Stock Views on Hero Honda, Jet Airways, HDFC, Hindustan Zinc

Centrum Broking on HINDUSTAN ZINC

Centrum Broking has cut earnings estimates of Hindustan Zinc following disappointing quarterly results, but upgraded its rating on the stock from ‘reduce’ to ‘hold.’ The company has hefty cash on books of Rs 9310 crore and its capex requirement for next two years is only about Rs 2600 crore, which translates into Rs 220/share. “We believe a part of the cash would be given back to investors in the form of dividend as the outlook for core business looks gloomy,” the Centrum note to clients said. Centrum has cut earnings estimates for FY09 by 21.5% to Rs 66.1 (earlier Rs 84.2) and for FY10 by 24.5%. We believe the stock is cheap on valuation parameters. Besides, company has indicated that it would maintain volume growth and also cost would decline by about 5-7% going forward. This along with the imposition of 5% import duty on zinc would help improve margins going forward.

Deutsche Equities on HDFC

Deutsche Equities has retained its ‘buy’ rating on HDFC, post its third quarter earnings, but slashed price target of the stock. “The exceptionally difficult environment of Q3FY09 for both demand and cost of funds has already started improving.
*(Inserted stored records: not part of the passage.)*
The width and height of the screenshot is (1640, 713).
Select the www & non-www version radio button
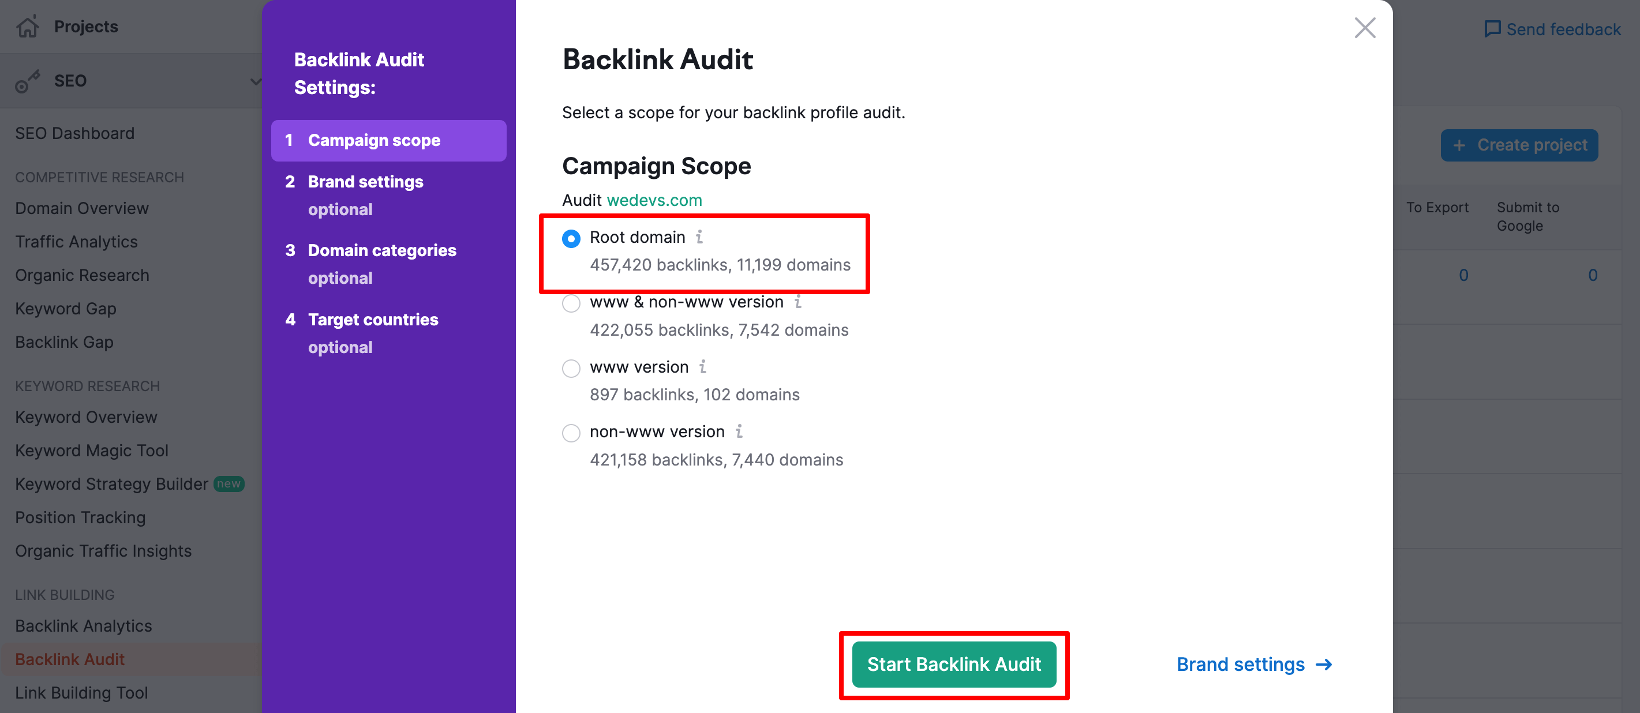pos(571,304)
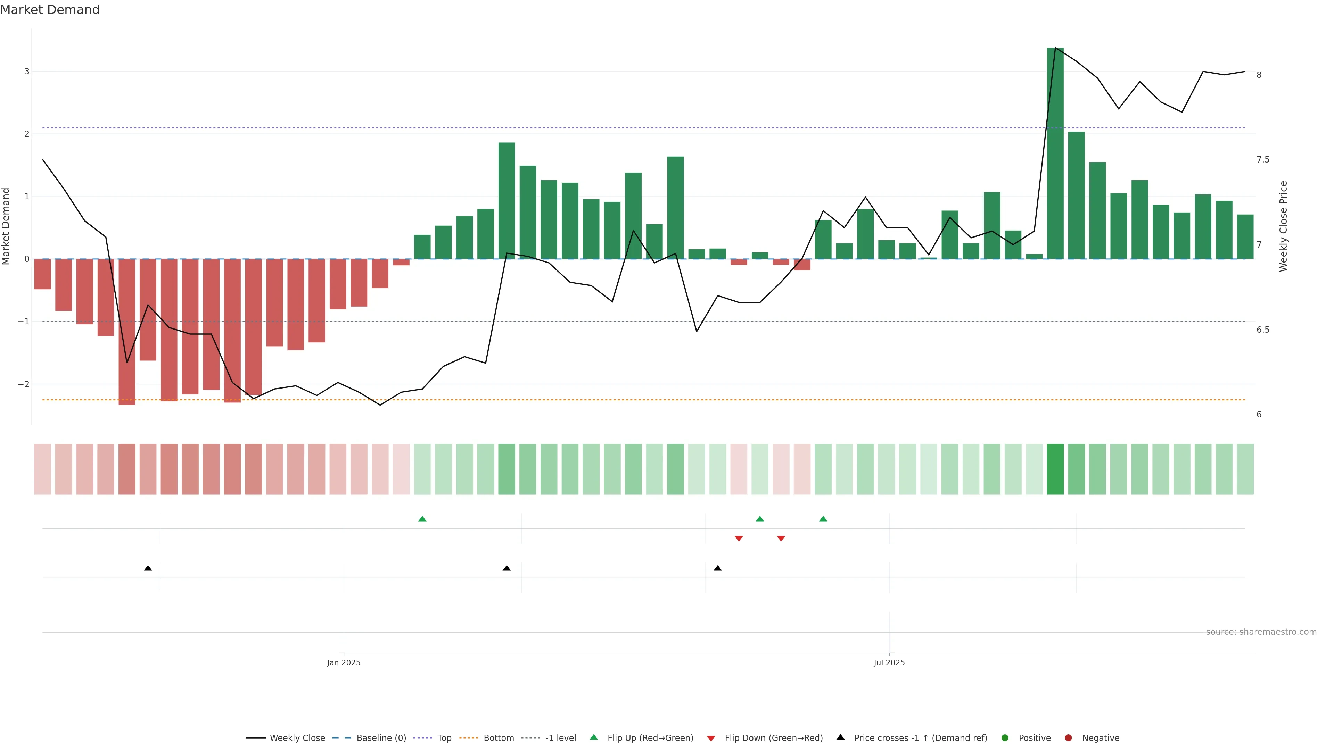The image size is (1334, 750).
Task: Click the leftmost red flip-down triangle marker
Action: pos(739,539)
We have pared our earnings estimates, reflecting lower treasury profits and mark-to-market on foreign currency bonds,” the Deutsche Equities note to clients said. “The sharp sell-off post announcement of results appears excessive as we believe that in such an environment, keeping margins reasonable is more important than growth. Key risks are continued high property prices hurting mortgage demand and high capital needs of subsidiaries putting pressure on HDFC’s balance sheet,” the note added.

Prabhudas Lilladher on JET AIRWAYS

Prabhudas Lilladher has retained its accumulate rating on Jet Airways, saying the company’s earnings could be under pressure for some more time, despite the price of aviation turbine fuel coming down by half. “Benefit of this (lower ATF price) has been passed on to consumers as the company announced around 40% cut in basic fares effective January 2009. This should allow the airliner to operate closer or even above the break-even load factors for the subsequent quarters,” the Prabhudas Lilladher note to clients said. “Correction in the ATF prices has provided pricing flexibility, which in turn, should drive passenger volume growth. However, this is not enough as high interest burden and depreciation expenses will result in the company reporting losses for at least for next two years,” the note added.

Merrill Lynch on HERO HONDA

Merrill Lynch has retained its buy rating on Hero Honda citing better than expected third quarter earnings. “Margins expanded 50 basis points year-on-year and 90 basis points quarter-onquarter at 14.5%, mainly driven by lower raw material costs. We expect margins to improve further as the full benefit of softening commodity prices will be reflected hereon,” the Merrill note to clients said. “We expect the industry to end the fiscal year with low-single digit growth, constrained by lack of financing. However, we expect Hero Honda to stay ahead on the strength of its brand, and new launches. We maintain our 9% and 6% volume growth assumptions for FY09 and FY10 respectively,” the note added.